======== EXTRACTED DATA ========

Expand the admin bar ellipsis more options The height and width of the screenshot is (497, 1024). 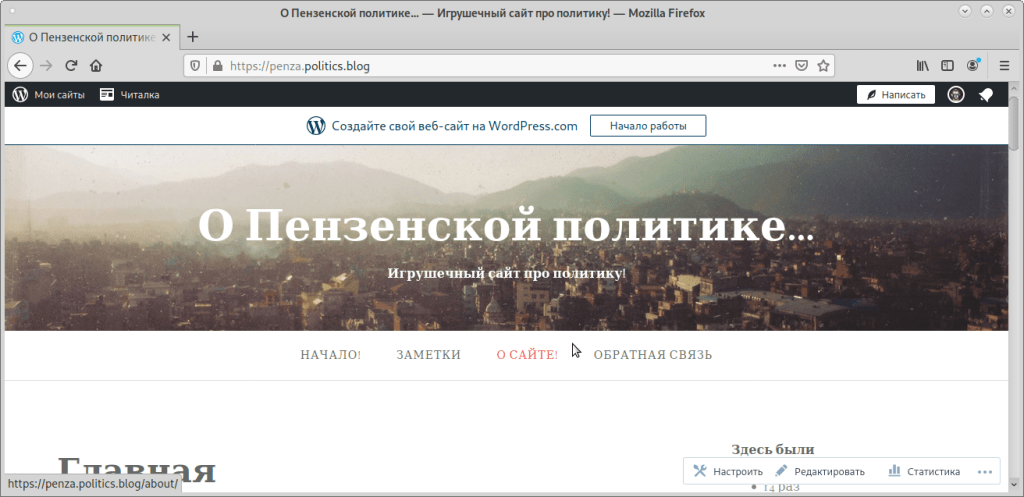click(985, 471)
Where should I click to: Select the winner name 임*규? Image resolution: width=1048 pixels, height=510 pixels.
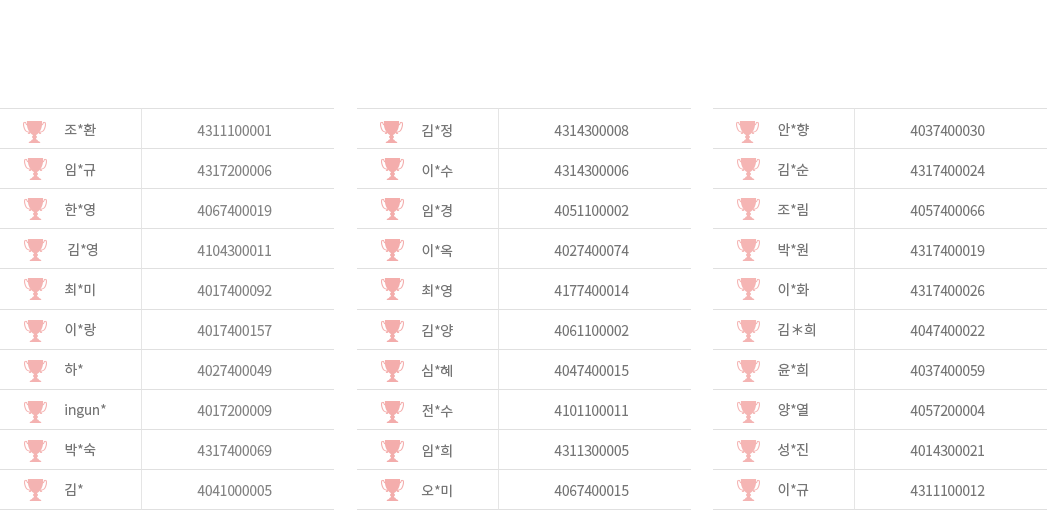click(80, 170)
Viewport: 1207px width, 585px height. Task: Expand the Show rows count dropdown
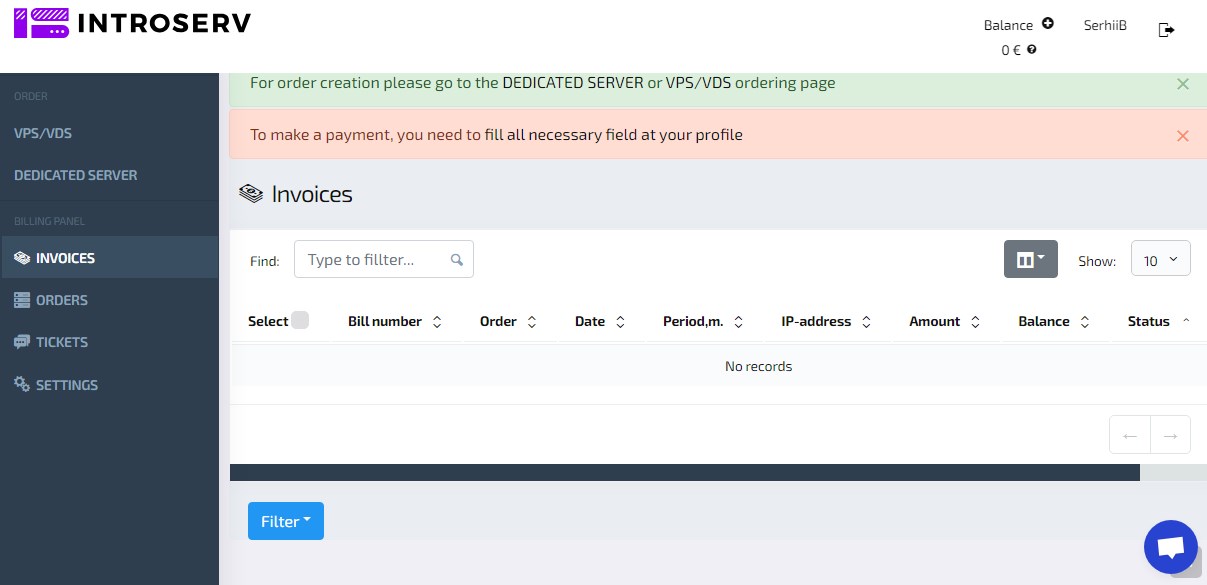point(1160,260)
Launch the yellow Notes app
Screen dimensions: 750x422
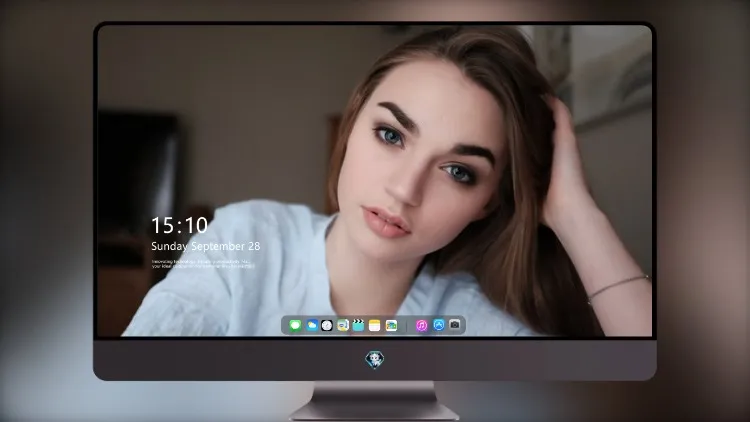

========

- _BRIEF_:
Your answer must be the lines from the one containing "Launch the yellow Notes app" through the last line of the records, printed exactly with no pictures; please include both ends.

- _RESULT OF THE EXERCISE_:
Launch the yellow Notes app
Screen dimensions: 750x422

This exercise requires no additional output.